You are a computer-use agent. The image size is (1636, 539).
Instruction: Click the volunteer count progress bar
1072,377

-- -- --

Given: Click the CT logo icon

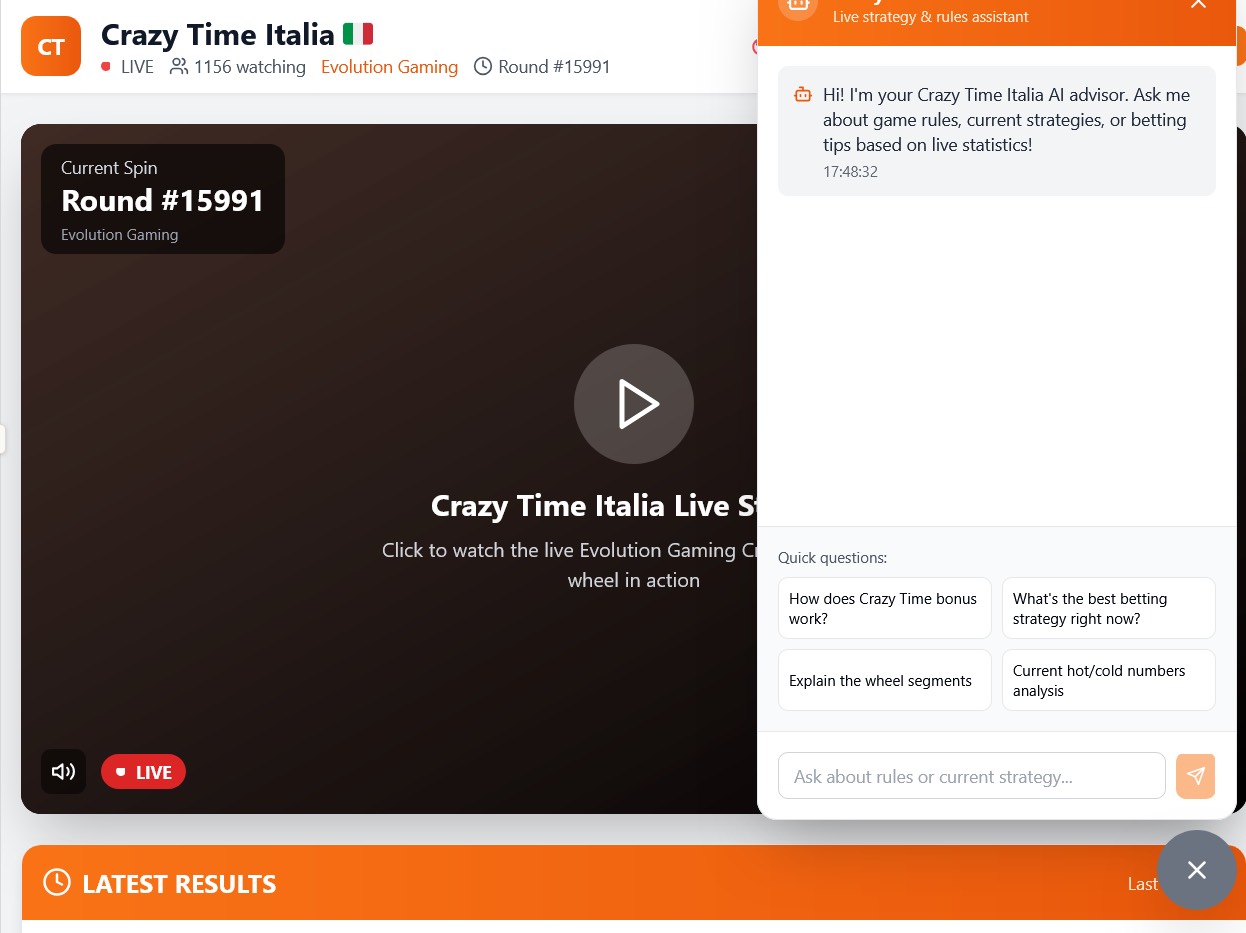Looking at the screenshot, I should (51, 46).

-- -- --

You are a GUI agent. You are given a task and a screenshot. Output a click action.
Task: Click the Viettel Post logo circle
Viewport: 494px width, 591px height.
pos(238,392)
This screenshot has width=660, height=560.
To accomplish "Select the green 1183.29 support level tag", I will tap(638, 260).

-- -- --

● **About this task**: Show the lines of the entries that include the string "agent", copying each in full.

● **Problem solution**:
You are a computer-use agent. The image size is (1636, 539).
You are a GUI agent. You are given a task and a screenshot. Output a click action.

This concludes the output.